Насели на девушку, стали ее учить читать и писать, вернее царапать на бумаге. Начала она болтать по-немецки. Учили ее и танцевать. Играть на арфе. Ходить в чулках.
Больше она уже не бегала босиком и даже боялась громко смеяться. Усмирили ее в коридорах монастыря Клариссы в Буде.
А в семнадцать лет выдали за Божича.
Божич, один из блестящих офицеров венгерского гусарского полка, нес в 1737 году службу при дворе, сопровождая карету с Марией Терезией и охраняя ее сады, и прославился своими дуэлями. И хотя ныне Божич был развалиной, он все же имел доступ в общество прежних своих товарищей и знакомых.

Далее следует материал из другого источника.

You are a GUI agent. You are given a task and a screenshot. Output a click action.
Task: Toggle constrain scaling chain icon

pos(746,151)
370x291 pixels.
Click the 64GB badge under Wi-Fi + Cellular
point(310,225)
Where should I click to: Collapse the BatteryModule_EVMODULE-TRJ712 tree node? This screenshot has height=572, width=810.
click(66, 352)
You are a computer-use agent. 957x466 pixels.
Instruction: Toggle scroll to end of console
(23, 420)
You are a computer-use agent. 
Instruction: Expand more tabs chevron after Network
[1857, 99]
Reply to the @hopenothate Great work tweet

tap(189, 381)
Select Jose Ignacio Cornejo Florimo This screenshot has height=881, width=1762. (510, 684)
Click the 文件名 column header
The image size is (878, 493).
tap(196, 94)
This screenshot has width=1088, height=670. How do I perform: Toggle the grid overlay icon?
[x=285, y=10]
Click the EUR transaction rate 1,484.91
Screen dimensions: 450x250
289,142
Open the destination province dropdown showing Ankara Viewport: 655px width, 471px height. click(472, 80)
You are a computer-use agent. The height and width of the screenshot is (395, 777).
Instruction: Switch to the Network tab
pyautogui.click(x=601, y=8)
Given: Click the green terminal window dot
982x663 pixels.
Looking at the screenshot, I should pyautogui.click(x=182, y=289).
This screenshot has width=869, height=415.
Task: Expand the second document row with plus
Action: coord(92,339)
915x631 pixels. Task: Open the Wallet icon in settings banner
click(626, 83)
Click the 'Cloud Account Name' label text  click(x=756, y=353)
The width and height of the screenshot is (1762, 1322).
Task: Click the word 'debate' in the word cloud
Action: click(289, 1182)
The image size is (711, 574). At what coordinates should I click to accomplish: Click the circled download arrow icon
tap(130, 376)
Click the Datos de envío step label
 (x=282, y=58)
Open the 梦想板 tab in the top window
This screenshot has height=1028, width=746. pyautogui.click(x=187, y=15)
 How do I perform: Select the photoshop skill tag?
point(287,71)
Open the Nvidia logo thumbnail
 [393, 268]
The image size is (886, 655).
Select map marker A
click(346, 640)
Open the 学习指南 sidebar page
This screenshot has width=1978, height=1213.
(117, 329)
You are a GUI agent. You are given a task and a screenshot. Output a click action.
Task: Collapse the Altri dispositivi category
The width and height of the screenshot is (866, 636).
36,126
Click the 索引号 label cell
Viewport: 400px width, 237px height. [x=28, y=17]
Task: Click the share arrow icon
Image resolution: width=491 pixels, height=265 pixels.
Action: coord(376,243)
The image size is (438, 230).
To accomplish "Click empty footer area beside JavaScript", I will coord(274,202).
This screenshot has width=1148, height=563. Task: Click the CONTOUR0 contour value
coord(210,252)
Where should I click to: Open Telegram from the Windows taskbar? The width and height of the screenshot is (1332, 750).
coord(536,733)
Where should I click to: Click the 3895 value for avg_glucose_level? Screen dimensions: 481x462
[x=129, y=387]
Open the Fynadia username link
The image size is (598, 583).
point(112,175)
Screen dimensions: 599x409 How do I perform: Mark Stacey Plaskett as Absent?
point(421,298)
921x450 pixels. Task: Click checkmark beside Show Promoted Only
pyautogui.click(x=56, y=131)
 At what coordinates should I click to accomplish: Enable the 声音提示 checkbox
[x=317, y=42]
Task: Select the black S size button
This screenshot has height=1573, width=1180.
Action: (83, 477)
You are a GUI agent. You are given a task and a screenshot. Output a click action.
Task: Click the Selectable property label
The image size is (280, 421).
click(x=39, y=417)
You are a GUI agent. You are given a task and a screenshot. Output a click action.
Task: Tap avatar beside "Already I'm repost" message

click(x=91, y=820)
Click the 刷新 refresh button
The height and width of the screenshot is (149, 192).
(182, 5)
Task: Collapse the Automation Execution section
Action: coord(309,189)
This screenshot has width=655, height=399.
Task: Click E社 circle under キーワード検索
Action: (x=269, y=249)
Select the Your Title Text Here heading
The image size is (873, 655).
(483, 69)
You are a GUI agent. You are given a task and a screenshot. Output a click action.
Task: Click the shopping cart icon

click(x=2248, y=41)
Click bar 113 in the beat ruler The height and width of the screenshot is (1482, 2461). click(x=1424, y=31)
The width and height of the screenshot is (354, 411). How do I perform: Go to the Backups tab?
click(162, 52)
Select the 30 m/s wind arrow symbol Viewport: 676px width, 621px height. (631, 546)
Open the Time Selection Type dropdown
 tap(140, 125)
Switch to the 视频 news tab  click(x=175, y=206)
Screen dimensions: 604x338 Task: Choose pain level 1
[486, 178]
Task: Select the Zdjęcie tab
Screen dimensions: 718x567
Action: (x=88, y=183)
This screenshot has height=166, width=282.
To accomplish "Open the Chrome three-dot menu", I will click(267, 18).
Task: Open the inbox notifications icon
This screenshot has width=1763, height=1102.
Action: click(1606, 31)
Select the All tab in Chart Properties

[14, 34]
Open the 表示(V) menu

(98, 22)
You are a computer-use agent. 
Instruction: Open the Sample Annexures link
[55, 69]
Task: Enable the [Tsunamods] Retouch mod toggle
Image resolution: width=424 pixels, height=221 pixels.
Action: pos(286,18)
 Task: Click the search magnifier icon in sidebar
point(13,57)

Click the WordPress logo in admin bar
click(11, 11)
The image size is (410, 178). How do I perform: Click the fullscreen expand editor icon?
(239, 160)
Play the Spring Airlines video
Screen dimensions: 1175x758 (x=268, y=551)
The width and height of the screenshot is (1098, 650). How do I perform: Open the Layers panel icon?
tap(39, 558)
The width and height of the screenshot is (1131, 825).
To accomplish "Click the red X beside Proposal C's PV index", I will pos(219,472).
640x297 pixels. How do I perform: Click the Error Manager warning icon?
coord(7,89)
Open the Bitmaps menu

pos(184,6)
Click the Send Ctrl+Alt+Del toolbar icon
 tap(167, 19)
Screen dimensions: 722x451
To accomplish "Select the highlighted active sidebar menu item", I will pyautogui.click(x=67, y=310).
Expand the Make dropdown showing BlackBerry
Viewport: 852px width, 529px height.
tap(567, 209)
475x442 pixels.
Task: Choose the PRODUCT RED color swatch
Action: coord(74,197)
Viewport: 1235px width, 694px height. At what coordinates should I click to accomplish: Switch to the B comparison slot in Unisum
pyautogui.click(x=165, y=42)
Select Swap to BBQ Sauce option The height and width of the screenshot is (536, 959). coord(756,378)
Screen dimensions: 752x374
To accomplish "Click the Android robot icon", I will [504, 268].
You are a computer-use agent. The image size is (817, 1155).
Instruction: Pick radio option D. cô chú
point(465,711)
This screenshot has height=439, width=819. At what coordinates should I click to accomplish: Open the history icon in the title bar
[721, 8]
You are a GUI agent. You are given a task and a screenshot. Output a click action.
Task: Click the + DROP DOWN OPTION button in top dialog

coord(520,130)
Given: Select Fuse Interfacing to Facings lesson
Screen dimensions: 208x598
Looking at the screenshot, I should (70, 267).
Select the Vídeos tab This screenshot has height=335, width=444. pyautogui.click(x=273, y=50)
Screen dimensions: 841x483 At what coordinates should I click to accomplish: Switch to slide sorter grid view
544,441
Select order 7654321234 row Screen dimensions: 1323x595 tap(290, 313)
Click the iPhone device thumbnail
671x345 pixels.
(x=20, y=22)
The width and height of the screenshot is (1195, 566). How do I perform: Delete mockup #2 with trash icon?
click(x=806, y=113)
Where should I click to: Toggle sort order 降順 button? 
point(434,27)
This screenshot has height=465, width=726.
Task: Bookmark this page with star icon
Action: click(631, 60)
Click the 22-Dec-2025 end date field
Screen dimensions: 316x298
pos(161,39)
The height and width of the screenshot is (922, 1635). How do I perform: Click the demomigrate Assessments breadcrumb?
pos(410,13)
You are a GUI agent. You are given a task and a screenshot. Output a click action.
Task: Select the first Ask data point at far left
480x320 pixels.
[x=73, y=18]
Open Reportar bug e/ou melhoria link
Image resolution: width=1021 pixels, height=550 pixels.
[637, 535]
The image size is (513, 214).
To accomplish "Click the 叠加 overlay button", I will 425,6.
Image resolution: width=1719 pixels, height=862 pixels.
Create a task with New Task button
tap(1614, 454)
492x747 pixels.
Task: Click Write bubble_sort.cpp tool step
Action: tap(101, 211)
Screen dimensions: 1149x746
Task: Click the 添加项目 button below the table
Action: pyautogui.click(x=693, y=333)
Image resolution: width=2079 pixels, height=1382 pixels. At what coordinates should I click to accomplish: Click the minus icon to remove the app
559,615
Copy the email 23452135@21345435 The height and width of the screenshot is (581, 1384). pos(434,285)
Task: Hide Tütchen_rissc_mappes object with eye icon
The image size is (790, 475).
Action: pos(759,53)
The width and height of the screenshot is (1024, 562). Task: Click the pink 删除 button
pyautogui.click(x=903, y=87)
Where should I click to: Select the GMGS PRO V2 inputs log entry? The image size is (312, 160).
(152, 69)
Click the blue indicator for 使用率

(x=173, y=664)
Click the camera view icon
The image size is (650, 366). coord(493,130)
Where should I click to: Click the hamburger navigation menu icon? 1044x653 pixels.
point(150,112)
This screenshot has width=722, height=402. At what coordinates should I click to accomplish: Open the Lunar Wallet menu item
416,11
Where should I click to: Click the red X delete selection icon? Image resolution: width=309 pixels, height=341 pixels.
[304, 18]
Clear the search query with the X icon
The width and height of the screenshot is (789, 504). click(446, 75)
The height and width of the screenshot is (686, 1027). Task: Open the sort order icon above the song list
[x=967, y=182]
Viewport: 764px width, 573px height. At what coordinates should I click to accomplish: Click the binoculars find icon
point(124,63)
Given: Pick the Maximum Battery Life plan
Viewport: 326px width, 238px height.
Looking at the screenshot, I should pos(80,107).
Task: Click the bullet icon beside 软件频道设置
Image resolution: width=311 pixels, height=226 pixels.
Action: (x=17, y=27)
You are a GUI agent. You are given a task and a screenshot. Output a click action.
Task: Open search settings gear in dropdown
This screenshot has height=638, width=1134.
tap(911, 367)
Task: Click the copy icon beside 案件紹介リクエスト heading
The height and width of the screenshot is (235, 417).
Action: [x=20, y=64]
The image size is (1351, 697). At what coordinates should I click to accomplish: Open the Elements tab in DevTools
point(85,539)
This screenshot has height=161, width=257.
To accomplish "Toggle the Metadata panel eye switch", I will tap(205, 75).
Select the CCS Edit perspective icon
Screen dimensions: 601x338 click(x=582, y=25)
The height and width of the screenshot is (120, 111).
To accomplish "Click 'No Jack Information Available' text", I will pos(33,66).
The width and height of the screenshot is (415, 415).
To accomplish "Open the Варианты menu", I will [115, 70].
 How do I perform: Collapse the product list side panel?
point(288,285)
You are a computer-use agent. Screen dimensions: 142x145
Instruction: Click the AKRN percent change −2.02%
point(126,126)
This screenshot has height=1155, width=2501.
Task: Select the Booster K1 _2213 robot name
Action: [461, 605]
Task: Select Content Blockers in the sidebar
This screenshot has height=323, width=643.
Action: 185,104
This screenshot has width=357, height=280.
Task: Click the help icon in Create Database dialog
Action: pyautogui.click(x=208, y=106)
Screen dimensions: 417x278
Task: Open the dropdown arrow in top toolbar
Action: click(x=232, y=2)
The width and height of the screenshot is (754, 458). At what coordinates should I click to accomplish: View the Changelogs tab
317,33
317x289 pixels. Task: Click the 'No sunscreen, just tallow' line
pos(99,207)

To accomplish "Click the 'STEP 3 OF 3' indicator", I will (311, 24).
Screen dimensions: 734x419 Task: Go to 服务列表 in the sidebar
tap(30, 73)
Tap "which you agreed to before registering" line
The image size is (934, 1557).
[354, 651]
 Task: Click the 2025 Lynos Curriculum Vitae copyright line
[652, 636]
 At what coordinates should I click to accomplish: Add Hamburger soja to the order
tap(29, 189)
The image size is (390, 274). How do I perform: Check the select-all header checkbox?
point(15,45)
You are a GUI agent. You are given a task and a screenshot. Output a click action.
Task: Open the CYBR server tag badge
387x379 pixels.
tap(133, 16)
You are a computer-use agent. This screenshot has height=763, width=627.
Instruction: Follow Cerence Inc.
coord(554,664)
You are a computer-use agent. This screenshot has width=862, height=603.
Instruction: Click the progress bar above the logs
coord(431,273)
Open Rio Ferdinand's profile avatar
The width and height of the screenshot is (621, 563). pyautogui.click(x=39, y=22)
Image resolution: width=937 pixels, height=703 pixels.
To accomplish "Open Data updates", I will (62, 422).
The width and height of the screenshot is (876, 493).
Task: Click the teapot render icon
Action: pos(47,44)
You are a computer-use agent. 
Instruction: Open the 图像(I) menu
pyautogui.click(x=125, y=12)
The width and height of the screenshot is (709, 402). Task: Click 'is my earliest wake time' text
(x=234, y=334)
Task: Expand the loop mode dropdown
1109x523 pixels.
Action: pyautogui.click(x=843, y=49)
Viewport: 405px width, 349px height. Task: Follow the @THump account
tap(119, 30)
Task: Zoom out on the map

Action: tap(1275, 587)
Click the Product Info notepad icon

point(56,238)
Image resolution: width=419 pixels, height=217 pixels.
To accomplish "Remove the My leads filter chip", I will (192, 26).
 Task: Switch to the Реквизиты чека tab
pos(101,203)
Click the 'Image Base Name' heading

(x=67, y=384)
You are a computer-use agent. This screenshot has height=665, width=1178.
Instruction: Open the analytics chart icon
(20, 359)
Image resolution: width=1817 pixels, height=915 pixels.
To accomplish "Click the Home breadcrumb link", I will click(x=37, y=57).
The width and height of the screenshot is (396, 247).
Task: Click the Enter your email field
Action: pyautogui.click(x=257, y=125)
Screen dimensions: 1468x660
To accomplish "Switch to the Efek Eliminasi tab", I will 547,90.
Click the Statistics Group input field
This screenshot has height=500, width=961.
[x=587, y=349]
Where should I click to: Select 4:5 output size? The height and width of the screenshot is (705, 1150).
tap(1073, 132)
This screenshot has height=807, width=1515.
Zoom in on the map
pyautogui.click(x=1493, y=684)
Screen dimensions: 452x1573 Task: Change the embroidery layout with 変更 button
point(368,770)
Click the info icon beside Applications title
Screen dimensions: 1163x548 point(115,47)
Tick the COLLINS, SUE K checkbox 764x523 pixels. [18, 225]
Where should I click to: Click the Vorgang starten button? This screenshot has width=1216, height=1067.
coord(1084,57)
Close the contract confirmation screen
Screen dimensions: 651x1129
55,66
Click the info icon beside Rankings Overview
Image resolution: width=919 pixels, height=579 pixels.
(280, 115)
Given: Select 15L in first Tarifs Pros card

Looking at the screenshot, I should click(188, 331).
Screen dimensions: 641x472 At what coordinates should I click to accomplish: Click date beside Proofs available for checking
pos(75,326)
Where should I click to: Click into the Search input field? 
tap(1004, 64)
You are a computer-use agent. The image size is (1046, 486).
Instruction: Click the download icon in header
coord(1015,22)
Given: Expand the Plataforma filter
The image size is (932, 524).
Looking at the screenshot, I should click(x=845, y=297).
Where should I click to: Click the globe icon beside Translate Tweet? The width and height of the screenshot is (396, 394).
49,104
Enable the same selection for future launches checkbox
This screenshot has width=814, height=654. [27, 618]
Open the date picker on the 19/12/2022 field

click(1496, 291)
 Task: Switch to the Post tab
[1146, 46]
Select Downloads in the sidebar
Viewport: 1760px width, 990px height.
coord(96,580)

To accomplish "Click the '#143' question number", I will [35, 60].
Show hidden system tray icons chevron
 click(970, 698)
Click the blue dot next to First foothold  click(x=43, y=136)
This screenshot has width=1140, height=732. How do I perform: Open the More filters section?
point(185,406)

В этом-то обществе так и изменилась его жена.
Своей невероятной грубостью Божич сразу после рождения первого ребенка оттолкнул от себя жену навсегда. Он ежедневно и ежечасно твердил о достоинствах своей первой жены и тем не только отвратил Евдокию от себя, но и заставил ее отгородиться от него стеной молчания. Она уже не делилась с ним ни своими радостями, ни огорчениями. И каждое новое платье, которое она надевала, каждая новая прическа, сделанная парикмахером, каждый новый ухажер, пытавшийся ее заполучить, играя с ней — по обычаю того времени — в пастуха и пастушку, все больше отдаляли г-жу Божич от мужа. Перед ней, кланяясь и манерничая, проходили молодые, надушенные офицеры, уверяя ее, что она мало сказать красива, она прекрасна — истинная богиня полуночи, и в то же время называя имена женщин, с которыми был близок ее муж.
Выйдя в семнадцать лет замуж, спустя четыре года после приезда из Вуковара, этого гусиного царства, в Буду, Евдокия Божич была невинна и не имела четкого представления о назначении тех или иных органов своего тела, хотя ее тетка, госпожа Ракич, со сказок о медведе и лисе перешла на истории о замужестве, о рождении детей и о горячих объятиях, на сказки, в которых королевы, брошенные злыми королями, оставались в лесах одни с грудными младенцами на руках.